Stated problem: Copy the material from the line containing "The image size is (688, 454)." through the end, with every line and request kept, and offset each coordinate in the answers by adding 94.

Material to process:
※

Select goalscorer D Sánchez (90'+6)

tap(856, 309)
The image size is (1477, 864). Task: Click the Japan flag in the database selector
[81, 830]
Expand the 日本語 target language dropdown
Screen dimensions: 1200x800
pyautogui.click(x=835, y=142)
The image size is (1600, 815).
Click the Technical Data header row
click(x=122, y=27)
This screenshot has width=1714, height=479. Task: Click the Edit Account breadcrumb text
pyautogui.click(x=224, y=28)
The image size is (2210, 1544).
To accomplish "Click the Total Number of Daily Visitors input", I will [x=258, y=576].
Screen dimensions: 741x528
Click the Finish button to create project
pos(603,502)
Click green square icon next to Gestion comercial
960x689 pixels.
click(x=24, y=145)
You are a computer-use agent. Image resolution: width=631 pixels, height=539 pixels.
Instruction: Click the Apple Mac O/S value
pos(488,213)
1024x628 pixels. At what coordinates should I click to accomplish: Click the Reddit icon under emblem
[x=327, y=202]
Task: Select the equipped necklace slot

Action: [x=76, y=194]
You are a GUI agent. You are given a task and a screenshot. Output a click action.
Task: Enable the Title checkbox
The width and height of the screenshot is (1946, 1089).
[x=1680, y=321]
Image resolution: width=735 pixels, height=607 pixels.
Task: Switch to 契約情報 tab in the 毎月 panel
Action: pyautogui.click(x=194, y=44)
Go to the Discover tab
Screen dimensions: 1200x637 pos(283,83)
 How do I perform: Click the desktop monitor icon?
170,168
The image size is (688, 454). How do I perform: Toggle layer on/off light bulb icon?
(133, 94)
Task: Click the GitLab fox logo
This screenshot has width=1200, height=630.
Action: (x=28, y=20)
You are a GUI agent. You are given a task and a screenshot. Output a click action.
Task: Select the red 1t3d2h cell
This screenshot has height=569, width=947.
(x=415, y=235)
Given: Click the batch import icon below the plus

※

Output of the exercise:
The image size is (688, 454). How do I perform: Toggle layer on/off light bulb icon?
(227, 188)
Task: Click the GitLab fox logo
This screenshot has width=1200, height=630.
Action: (x=122, y=114)
You are a GUI agent. You are given a task and a screenshot. Output a click action.
Task: Select the red 1t3d2h cell
This screenshot has height=569, width=947.
(x=509, y=329)
Given: Click the batch import icon below the plus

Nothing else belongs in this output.